**Exercise inputs:**
*** Begin section ***

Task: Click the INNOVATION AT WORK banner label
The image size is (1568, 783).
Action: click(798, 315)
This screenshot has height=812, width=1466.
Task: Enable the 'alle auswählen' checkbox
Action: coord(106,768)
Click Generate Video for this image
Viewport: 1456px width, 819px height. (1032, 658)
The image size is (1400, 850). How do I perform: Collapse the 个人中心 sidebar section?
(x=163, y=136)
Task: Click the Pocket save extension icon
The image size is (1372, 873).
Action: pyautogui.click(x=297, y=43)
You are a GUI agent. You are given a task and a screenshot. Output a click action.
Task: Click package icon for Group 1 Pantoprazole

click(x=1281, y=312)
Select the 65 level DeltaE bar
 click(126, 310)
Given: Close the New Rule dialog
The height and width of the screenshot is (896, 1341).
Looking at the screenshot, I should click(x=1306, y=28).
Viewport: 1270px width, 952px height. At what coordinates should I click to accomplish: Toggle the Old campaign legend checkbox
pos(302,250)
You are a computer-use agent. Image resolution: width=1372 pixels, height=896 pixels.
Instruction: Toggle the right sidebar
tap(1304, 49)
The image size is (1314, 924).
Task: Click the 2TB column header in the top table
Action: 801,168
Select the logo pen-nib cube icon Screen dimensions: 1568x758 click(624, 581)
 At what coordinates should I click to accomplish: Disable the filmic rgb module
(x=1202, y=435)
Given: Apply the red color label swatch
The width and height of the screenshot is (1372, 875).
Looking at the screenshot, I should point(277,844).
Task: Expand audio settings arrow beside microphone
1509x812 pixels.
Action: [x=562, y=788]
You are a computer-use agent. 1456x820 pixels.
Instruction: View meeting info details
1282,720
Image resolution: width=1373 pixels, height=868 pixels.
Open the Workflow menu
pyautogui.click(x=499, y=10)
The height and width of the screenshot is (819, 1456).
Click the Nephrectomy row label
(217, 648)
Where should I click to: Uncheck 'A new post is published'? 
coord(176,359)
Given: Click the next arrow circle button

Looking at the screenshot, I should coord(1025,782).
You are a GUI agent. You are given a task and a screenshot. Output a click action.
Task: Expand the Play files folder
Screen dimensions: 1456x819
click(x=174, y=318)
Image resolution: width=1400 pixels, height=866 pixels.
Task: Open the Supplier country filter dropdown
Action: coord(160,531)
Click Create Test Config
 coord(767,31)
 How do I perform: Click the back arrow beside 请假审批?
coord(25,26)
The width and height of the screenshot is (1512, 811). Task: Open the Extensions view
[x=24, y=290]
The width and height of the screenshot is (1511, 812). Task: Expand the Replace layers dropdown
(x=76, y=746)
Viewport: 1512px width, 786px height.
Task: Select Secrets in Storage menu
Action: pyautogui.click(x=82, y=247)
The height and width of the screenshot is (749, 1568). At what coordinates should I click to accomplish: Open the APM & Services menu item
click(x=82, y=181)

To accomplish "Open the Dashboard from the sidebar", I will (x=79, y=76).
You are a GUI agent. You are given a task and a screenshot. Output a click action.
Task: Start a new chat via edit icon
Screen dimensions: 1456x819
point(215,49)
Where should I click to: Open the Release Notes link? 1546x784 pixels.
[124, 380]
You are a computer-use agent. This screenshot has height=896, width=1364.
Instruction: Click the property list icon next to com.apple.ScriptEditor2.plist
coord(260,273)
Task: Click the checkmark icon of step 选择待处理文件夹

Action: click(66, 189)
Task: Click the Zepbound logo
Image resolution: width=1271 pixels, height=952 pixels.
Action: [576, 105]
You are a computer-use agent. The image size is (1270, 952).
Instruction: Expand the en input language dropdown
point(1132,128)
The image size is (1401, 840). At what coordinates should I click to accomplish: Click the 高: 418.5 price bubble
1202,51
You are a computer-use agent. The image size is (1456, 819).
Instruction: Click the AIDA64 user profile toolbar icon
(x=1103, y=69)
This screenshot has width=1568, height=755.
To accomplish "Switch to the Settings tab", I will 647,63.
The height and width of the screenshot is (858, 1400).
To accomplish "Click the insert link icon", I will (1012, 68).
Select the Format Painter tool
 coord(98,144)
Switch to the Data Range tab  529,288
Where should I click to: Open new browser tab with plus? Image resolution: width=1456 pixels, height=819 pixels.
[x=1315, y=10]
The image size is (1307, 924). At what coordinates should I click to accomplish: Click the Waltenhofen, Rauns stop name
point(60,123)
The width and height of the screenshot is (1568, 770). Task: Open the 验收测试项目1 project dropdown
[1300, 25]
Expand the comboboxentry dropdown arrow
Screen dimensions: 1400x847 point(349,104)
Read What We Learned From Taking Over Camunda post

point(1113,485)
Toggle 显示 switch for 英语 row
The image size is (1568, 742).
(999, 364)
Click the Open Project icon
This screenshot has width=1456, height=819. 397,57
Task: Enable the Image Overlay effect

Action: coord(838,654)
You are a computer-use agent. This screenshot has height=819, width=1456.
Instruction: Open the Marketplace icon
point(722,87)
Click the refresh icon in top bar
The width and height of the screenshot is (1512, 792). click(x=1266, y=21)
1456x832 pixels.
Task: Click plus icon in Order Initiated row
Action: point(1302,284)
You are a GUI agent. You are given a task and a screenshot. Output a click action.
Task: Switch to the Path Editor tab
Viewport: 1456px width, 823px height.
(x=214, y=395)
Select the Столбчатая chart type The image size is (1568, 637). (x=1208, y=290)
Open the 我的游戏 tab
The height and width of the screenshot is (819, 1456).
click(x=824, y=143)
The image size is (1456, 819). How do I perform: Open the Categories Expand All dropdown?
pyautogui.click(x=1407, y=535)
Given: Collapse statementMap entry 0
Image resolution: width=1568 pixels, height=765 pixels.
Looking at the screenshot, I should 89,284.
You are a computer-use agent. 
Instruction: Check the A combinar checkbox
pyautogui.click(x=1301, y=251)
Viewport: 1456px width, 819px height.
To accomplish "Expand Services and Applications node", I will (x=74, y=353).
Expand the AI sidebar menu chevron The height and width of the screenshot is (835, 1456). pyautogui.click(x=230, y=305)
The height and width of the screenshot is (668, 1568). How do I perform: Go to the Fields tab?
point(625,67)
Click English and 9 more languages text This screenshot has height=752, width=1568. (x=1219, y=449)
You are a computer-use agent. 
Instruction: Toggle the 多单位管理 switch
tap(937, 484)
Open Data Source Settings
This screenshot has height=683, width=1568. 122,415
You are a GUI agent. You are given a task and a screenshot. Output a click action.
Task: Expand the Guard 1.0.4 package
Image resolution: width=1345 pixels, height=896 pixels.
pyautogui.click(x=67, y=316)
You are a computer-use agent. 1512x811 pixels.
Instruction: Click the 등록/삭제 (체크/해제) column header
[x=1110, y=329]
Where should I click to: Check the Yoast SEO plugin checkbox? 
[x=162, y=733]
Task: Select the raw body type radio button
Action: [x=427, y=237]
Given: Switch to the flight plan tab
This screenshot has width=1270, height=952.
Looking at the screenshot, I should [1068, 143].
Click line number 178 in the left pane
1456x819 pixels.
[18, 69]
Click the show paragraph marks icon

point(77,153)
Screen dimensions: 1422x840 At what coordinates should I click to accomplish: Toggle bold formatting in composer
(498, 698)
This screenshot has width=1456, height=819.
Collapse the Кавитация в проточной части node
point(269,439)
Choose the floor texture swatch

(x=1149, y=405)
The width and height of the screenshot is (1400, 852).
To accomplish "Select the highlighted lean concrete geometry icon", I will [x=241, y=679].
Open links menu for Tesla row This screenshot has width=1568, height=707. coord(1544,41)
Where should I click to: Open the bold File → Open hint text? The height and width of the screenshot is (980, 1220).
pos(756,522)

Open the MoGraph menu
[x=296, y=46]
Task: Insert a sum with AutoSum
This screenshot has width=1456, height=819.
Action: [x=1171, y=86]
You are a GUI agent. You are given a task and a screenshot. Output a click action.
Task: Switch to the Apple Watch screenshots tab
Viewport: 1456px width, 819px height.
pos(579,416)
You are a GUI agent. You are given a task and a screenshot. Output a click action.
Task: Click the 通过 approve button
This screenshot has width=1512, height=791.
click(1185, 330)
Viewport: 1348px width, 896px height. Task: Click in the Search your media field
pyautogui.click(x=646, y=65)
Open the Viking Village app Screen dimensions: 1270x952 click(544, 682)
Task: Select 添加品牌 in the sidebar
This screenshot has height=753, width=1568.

*** End section ***

**Task to complete:** Above are the records; repeat exactly the lines from the one holding "Task: Click the checkmark" down to the one holding "Switch to the Data", end lines included.

**Exercise answer:**
Task: Click the checkmark icon of step 选择待处理文件夹

Action: click(66, 189)
Task: Click the Zepbound logo
Image resolution: width=1271 pixels, height=952 pixels.
Action: [576, 105]
You are a computer-use agent. The image size is (1270, 952).
Instruction: Expand the en input language dropdown
point(1132,128)
The image size is (1401, 840). At what coordinates should I click to accomplish: Click the 高: 418.5 price bubble
1202,51
You are a computer-use agent. The image size is (1456, 819).
Instruction: Click the AIDA64 user profile toolbar icon
(x=1103, y=69)
This screenshot has width=1568, height=755.
To accomplish "Switch to the Settings tab", I will 647,63.
The height and width of the screenshot is (858, 1400).
To accomplish "Click the insert link icon", I will (1012, 68).
Select the Format Painter tool
 coord(98,144)
Switch to the Data Range tab  529,288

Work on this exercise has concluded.